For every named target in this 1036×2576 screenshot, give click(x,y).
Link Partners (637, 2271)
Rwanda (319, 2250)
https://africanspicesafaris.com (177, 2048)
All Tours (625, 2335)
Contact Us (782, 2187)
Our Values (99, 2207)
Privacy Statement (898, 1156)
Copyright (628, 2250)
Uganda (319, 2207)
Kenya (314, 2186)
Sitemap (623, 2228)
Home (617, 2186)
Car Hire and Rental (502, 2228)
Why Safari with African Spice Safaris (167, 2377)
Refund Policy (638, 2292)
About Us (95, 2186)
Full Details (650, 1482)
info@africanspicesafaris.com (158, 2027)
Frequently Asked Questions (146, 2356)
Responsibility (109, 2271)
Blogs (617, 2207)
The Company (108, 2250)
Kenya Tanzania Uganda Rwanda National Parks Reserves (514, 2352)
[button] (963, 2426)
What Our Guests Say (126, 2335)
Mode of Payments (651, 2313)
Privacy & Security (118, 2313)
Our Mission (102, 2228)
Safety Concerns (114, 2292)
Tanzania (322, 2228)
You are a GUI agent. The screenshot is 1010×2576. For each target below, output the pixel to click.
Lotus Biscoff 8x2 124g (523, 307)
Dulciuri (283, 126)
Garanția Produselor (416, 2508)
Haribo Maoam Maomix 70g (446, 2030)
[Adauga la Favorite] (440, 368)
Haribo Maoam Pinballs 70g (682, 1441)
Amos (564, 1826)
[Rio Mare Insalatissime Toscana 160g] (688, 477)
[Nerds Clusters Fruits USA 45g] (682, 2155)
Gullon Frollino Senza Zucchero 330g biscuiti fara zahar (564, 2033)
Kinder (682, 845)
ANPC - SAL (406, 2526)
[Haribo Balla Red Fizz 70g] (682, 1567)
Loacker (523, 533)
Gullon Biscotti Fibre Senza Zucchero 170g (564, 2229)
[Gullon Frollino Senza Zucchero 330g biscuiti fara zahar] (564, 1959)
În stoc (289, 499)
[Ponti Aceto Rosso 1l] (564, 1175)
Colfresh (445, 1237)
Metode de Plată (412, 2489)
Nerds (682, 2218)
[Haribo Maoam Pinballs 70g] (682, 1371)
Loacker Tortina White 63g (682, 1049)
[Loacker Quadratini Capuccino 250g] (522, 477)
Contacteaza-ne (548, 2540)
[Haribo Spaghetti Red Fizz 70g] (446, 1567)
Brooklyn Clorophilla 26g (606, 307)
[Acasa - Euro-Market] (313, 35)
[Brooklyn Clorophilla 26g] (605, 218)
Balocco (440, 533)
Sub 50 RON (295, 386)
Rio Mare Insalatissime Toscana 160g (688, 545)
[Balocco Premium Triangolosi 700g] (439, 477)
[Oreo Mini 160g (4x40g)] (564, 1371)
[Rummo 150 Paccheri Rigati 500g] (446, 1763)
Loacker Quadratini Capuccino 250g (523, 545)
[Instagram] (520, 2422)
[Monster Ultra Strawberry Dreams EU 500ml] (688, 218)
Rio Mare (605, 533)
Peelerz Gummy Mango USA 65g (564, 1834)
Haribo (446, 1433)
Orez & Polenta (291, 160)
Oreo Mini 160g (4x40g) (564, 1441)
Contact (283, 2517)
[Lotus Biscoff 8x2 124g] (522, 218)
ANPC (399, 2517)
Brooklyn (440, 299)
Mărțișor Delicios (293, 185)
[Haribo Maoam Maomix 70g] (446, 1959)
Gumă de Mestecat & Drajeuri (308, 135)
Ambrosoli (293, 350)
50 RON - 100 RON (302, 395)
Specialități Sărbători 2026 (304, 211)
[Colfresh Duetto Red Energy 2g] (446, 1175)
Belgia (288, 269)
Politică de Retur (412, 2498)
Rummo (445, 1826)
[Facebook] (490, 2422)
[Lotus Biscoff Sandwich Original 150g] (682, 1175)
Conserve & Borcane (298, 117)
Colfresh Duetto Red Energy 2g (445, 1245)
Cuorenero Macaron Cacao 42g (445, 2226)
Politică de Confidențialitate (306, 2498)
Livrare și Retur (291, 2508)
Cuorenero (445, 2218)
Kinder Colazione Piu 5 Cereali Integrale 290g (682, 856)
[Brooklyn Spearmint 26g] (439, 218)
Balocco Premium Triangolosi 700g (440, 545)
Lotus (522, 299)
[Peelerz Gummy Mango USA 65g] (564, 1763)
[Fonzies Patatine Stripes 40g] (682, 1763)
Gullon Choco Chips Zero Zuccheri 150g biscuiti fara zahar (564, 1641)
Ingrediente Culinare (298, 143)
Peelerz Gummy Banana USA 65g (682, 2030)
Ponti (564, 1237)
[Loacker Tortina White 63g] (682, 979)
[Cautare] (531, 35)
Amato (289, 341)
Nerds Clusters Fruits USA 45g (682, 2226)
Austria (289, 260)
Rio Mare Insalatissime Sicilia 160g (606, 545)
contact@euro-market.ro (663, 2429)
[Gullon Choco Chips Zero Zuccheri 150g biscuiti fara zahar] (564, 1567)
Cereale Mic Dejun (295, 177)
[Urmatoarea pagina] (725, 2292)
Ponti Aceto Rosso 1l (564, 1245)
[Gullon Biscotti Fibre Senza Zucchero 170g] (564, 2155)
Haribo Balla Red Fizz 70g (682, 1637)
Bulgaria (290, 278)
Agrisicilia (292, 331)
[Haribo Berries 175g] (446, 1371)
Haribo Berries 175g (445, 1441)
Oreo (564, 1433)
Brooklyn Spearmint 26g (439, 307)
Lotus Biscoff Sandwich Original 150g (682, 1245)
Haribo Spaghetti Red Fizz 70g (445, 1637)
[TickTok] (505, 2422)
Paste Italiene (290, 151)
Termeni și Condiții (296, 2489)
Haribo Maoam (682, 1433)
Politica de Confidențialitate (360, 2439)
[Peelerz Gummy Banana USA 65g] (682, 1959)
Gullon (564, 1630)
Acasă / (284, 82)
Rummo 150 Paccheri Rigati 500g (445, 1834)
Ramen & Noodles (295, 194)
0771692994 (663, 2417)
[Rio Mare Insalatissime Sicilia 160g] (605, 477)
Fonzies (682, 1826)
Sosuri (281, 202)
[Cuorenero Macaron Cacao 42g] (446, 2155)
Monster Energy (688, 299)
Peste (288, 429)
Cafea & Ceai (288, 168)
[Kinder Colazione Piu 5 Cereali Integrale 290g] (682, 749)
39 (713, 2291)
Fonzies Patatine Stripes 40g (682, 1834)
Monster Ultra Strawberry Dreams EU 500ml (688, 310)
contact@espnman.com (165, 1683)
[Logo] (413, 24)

##########

▶ **EXERCISE DETAILS**
Begin with the first line of the records and finish with the line containing "[button] (963, 2426)". Reproduce those lines exactly, both ends included, and nothing else.

▶ **ANSWER SECTION**
For every named target in this 1036×2576 screenshot, give click(x,y).
Link Partners (637, 2271)
Rwanda (319, 2250)
https://africanspicesafaris.com (177, 2048)
All Tours (625, 2335)
Contact Us (782, 2187)
Our Values (99, 2207)
Privacy Statement (898, 1156)
Copyright (628, 2250)
Uganda (319, 2207)
Kenya (314, 2186)
Sitemap (623, 2228)
Home (617, 2186)
Car Hire and Rental (502, 2228)
Why Safari with African Spice Safaris (167, 2377)
Refund Policy (638, 2292)
About Us (95, 2186)
Full Details (650, 1482)
info@africanspicesafaris.com (158, 2027)
Frequently Asked Questions (146, 2356)
Responsibility (109, 2271)
Blogs (617, 2207)
The Company (108, 2250)
Kenya Tanzania Uganda Rwanda National Parks Reserves (514, 2352)
[button] (963, 2426)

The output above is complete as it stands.